» **What the task asks**
Repeat the lines starting at the first line and ending at the line containing "Action: (x=154, y=598)", swapping "screenshot" for "screen capture" and changing nothing else.
— START —
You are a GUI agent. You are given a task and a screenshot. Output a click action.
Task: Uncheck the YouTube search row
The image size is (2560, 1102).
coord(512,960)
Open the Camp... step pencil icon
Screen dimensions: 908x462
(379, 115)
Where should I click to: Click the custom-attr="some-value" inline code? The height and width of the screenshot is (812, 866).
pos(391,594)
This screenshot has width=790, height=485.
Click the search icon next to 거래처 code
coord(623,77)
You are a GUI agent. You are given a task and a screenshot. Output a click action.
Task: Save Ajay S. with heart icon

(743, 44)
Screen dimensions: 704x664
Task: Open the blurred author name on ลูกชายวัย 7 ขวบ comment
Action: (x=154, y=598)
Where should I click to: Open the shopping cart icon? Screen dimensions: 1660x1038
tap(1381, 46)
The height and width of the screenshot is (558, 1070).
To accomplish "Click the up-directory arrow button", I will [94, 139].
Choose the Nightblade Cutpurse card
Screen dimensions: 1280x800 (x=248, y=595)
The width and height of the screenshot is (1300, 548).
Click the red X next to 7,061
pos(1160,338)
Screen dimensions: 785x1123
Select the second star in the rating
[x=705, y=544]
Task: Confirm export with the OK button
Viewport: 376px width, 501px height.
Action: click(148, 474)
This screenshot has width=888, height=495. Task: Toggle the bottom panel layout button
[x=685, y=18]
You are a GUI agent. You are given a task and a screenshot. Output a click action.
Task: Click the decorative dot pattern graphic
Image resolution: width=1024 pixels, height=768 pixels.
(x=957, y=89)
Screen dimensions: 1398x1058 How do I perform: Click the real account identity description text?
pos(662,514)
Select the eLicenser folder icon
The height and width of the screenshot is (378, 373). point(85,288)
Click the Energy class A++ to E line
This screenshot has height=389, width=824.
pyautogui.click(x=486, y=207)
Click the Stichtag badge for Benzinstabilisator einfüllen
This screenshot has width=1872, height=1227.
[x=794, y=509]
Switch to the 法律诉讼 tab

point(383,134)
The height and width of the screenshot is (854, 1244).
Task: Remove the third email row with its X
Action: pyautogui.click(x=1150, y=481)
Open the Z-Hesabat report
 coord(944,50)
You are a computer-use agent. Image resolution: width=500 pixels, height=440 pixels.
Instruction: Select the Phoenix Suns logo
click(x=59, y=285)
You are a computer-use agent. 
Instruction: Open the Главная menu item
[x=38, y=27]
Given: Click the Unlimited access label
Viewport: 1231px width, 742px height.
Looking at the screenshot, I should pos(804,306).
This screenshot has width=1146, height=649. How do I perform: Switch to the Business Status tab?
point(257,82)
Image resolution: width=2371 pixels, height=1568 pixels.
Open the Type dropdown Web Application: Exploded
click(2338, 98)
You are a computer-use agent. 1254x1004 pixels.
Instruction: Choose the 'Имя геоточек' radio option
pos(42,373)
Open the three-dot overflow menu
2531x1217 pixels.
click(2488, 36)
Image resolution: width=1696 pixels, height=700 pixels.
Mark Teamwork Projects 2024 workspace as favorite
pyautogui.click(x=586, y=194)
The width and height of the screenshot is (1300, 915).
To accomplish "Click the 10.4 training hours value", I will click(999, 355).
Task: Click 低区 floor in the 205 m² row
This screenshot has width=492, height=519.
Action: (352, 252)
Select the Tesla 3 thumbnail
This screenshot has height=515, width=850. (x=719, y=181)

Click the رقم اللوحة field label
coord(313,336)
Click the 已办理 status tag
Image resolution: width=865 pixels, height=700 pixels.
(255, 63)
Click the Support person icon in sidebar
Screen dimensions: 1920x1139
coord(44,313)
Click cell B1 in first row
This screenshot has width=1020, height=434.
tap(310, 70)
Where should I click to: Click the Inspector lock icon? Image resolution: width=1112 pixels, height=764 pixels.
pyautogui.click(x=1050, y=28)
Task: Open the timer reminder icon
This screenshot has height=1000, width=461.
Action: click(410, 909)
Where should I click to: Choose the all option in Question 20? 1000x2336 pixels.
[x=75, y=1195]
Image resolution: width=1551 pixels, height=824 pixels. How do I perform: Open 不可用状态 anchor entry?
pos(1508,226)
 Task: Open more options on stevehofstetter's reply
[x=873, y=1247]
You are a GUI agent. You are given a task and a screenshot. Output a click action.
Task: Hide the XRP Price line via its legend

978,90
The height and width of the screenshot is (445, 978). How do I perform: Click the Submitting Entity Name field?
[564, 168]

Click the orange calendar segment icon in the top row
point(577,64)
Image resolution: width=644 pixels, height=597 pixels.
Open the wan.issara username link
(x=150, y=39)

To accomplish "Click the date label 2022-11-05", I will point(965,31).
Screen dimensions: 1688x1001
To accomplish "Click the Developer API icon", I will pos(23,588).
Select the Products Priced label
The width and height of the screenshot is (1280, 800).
— END —
» **Response to the task**
You are a GUI agent. You are given a task and a screen capture. Output a click action.
Task: Uncheck the YouTube search row
The image size is (2560, 1102).
coord(512,960)
Open the Camp... step pencil icon
Screen dimensions: 908x462
(379, 115)
Where should I click to: Click the custom-attr="some-value" inline code? The height and width of the screen capture is (812, 866).
pos(391,594)
This screen capture has width=790, height=485.
Click the search icon next to 거래처 code
coord(623,77)
You are a GUI agent. You are given a task and a screen capture. Output a click action.
Task: Save Ajay S. with heart icon

(743, 44)
Screen dimensions: 704x664
Task: Open the blurred author name on ลูกชายวัย 7 ขวบ comment
Action: (x=154, y=598)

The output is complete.